Austropeltum Henssen, H.Döring & Kantvilas
Type : Austropeltum glareosum Henssen, Döring & Kantvilas
Description : Thallus squamulose to peltate-foliose, heteromerous, 350–760 μm thick. Upper cortex 280–480(–560) μm thick, of reticulate hyphae 2–4 μm diam., with strongly gelatinised walls. Photobiont green, a species of Chlorococcales, cells ±spherical, 4.5–7(–9) μm diam., penetrated by 1–4 globose haustoria. Medulla 120–245 μm thick of interwoven, thick-walled hyphae 6–10 μm diam. Lower cortex lacking, anchored to substratum by medullary hyphae. Ascomata apothecia, apothecia lecideine, marginal, stalked; the stalk a pseudopodetium, delimited by a boundary tissue. Asci cylindrical, 44–52 × 4.5–10 μm, with an amyloid (I+ blue) tube-structure, 8-spored. Ascospores simple, colourless. Conidiomata pycnidia, marginal. Conidiophores branched. Conidia filiform.
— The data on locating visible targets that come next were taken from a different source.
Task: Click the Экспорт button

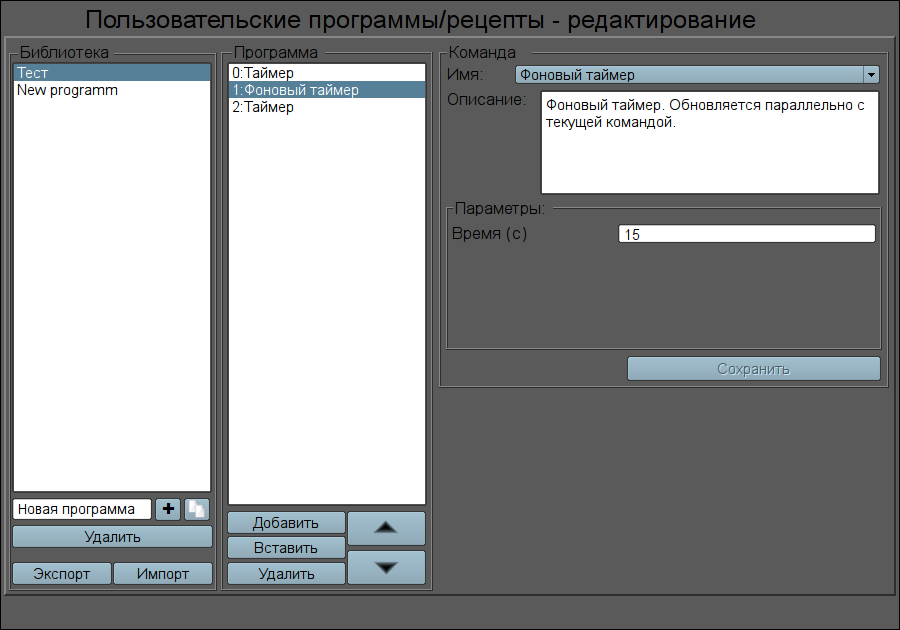Action: coord(61,574)
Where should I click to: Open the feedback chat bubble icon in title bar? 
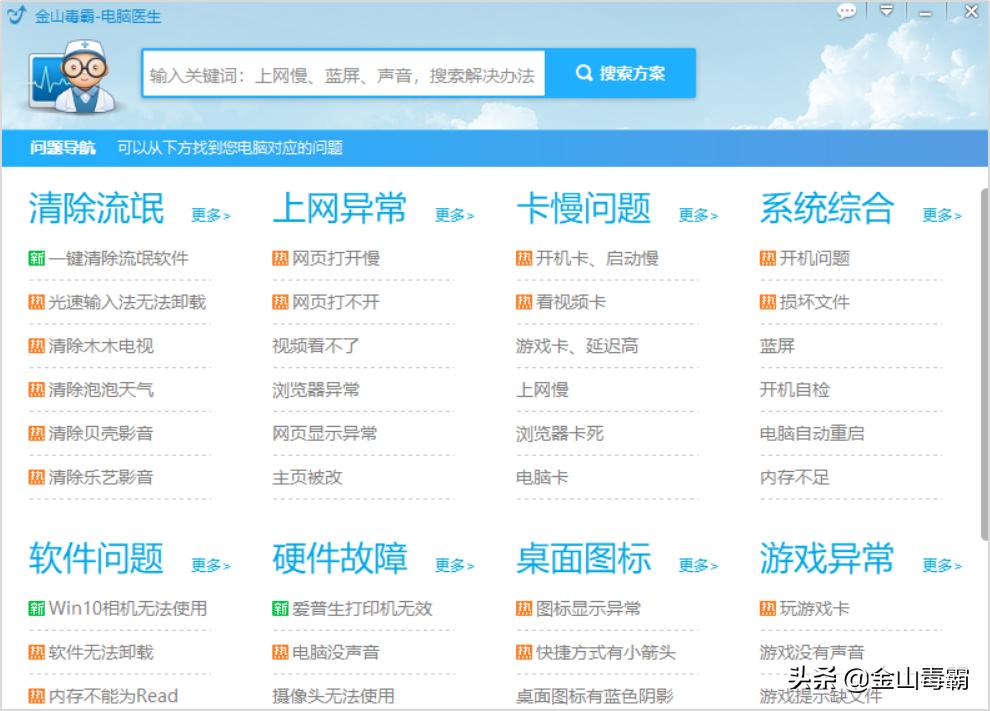point(847,12)
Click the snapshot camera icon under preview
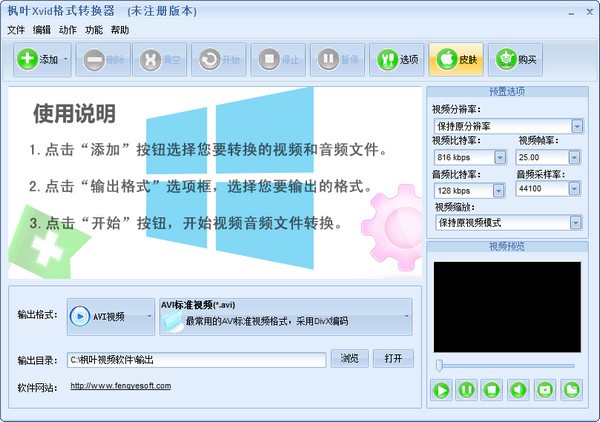This screenshot has height=422, width=600. [x=544, y=389]
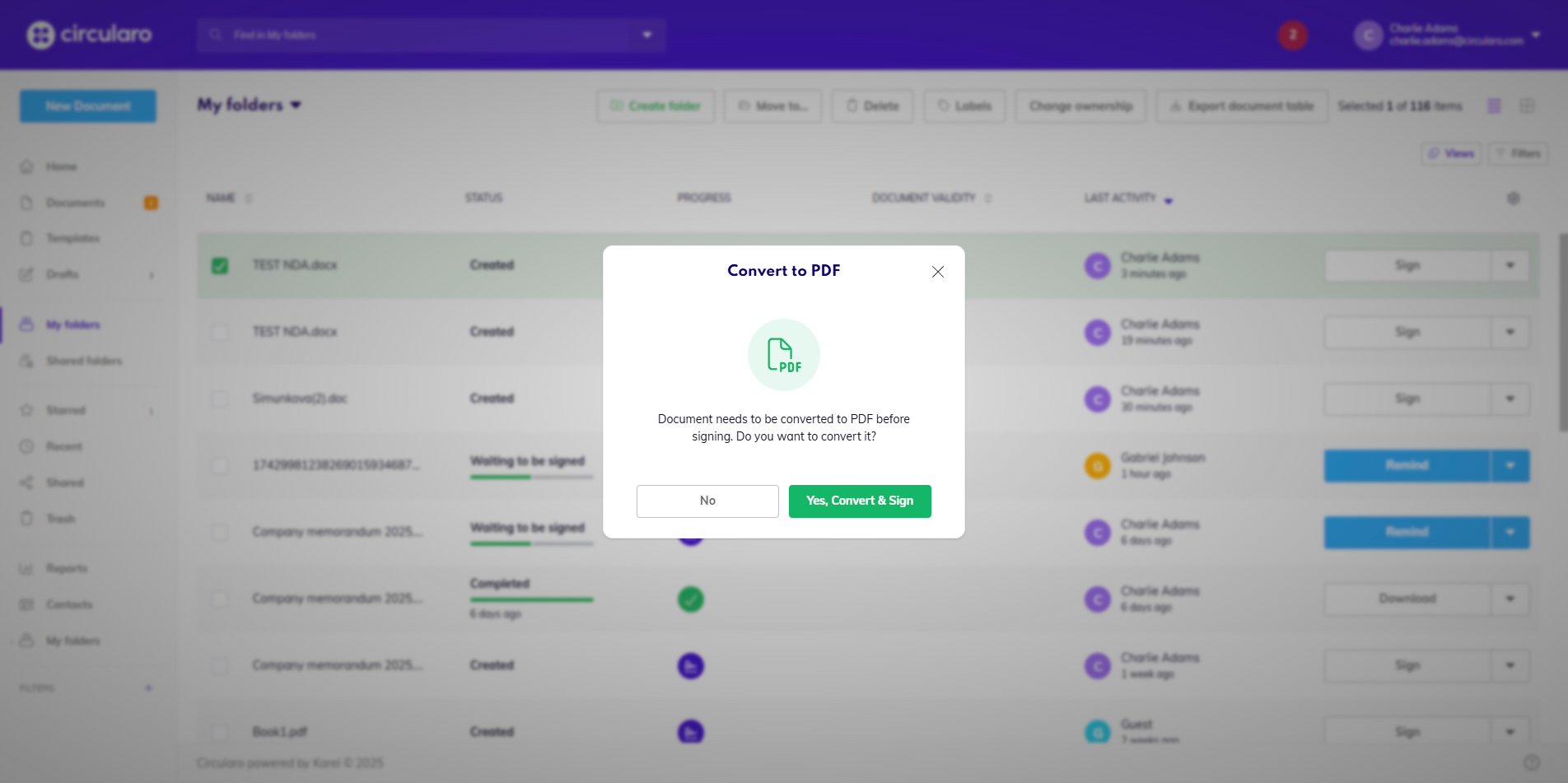Open the help icon at bottom right
Image resolution: width=1568 pixels, height=783 pixels.
1531,762
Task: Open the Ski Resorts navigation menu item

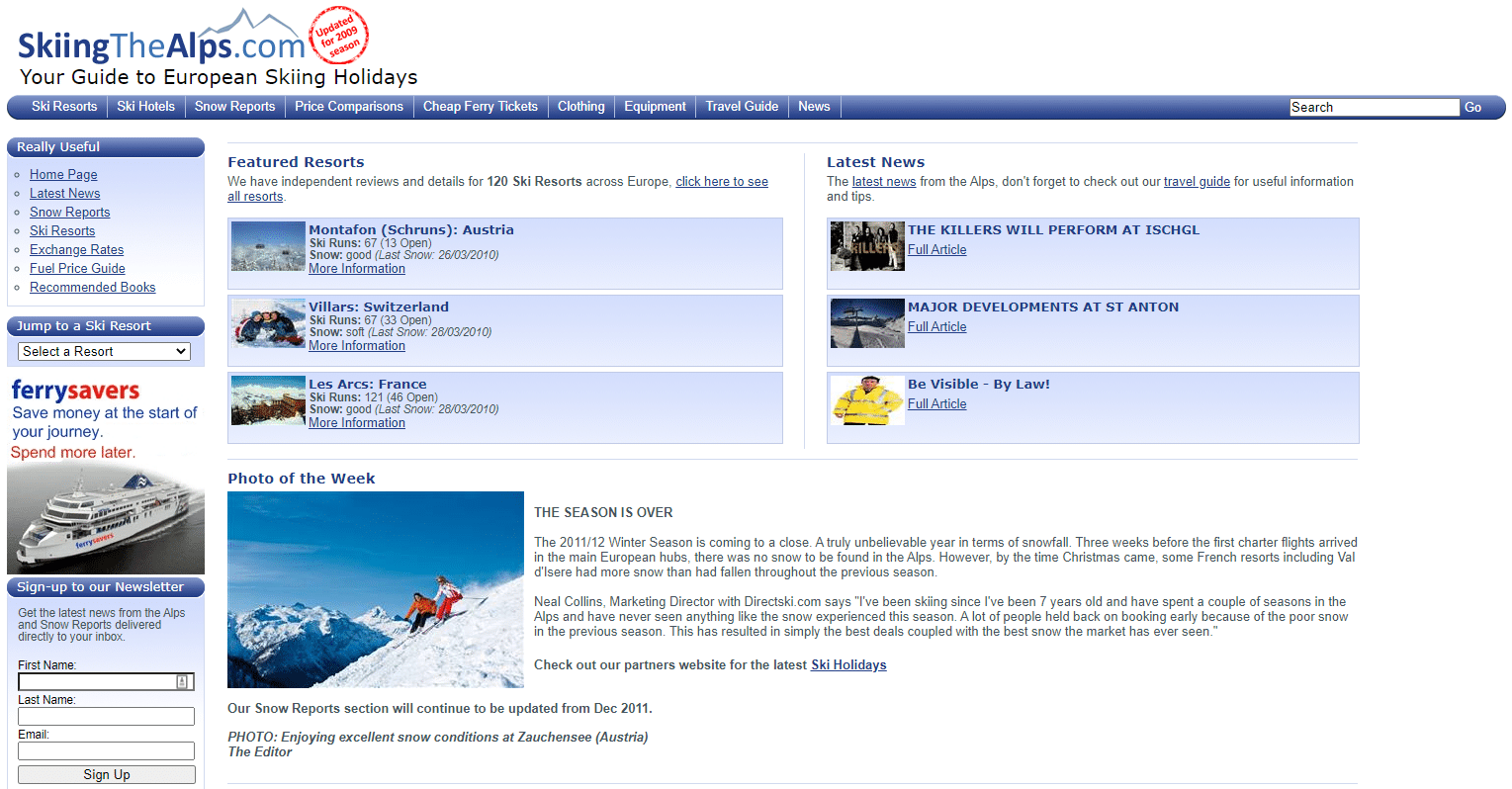Action: [64, 107]
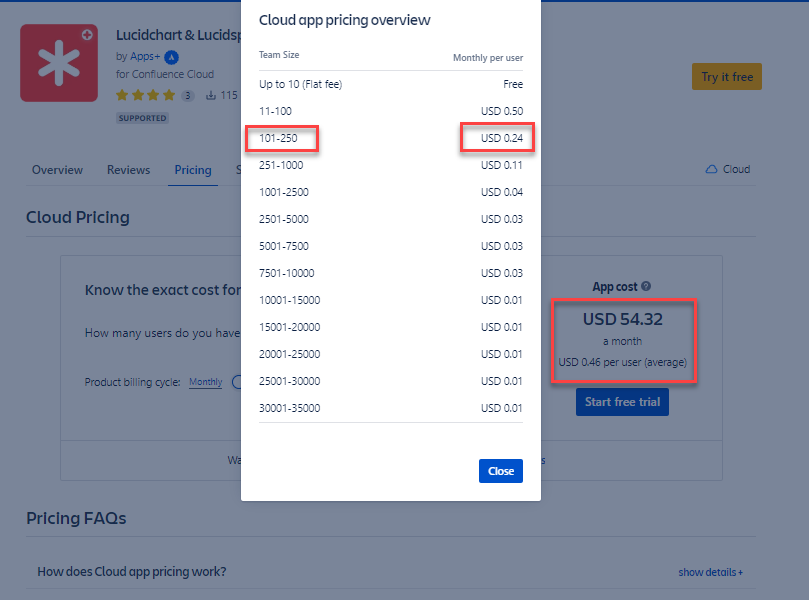The image size is (809, 600).
Task: Start the free trial
Action: pyautogui.click(x=622, y=402)
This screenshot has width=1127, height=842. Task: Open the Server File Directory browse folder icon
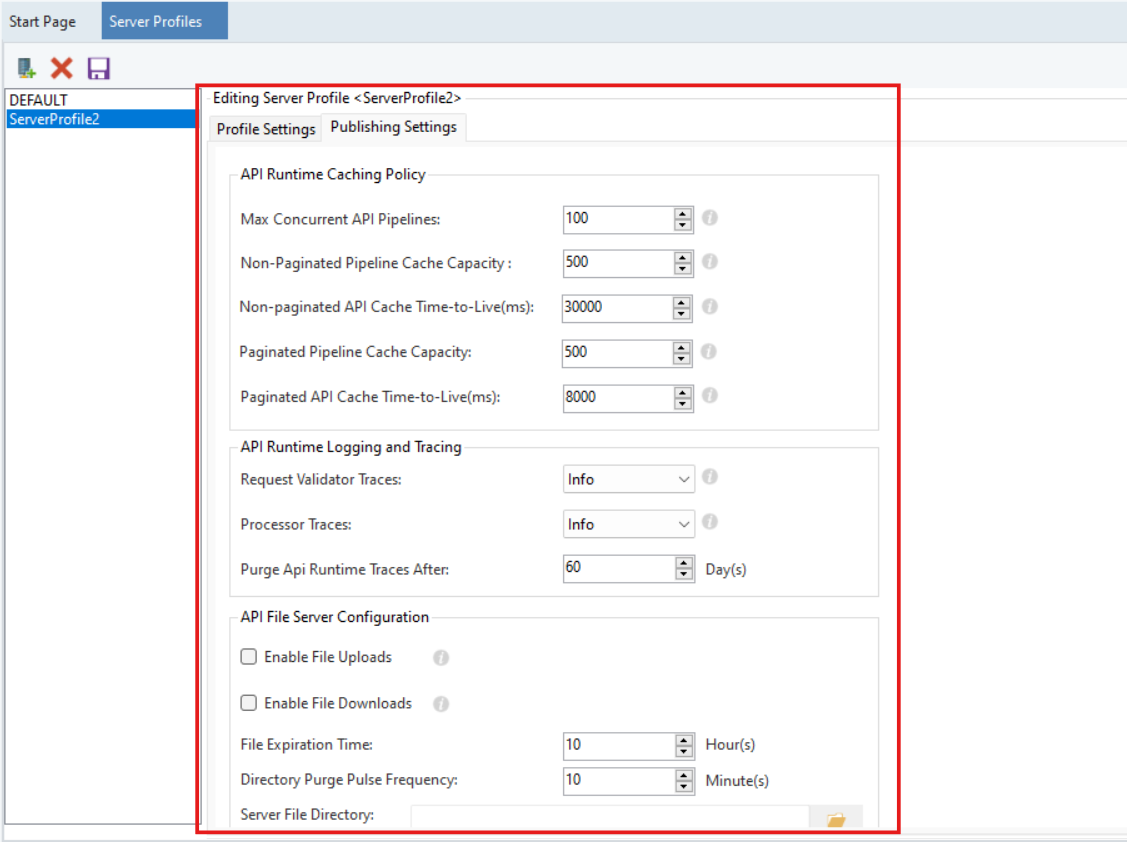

Austropeltum is a monospecific genus, placed initially in the family Stereocaulaceae (Henssen et al. 1992; Eriksson & Hawksworth 1998), but now considered to belong in the family Sphaerophoraceae as evidenced by SSU rDNA sequences (Wedin & Döring 1999; Wedin et al. 2000b; Eriksson et al. 2004; Pennycook & Galloway 2004; Eriksson 2005). It differs from other genera in these families in having a squamulose habit. The genus is characterised by a heteromerous thallus with a thick, heavily gelatinised upper cortex, and stalked, lecideine, glomerulate apothecia. The apothecial stalk is a pseudopodetium, which is delimited from the subhymenium by a pigmented boundary tissue. Asci are 8-spored and have an amyloid tube-structure; the simple ascospores are fusiform and colourless. Filiform conidia are produced laterally and terminally in marginal pycnidia. The sole species, A. glareosum, grows over gritty soil on exposed mountain summits and plateaux in New Zealand and Tasmania.
Molecular studies on Austropeltum (Wedin & Döring 1999) show that lichens with true podetia in the sense of Jahns (1970), such as Neophyllis melacarpa, may belong to the same monophyletic group as lichens having pseudopodetia (such as Austropeltum) and lichens that have no apparent differentiation or formation of such structures (Sphaerophoraceae). These authors also show that the presence of a distinct pigmented tissue of thin-walled, plasma-rich hyphae, forming a boundary between generative and vegetative tissue ("boundary tissue"), may be present in more than one monophyletic group of lichens as currently understood.